**What is being asked**
Return the lines below word for word, without changing anything.

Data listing

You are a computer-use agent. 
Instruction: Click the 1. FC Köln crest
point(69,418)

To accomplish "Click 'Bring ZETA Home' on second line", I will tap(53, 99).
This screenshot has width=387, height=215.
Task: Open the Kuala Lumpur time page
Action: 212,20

**Finished task**
You are a computer-use agent. 
Instruction: Click the 1. FC Köln crest
point(69,418)

To accomplish "Click 'Bring ZETA Home' on second line", I will tap(53, 99).
This screenshot has width=387, height=215.
Task: Open the Kuala Lumpur time page
Action: 212,20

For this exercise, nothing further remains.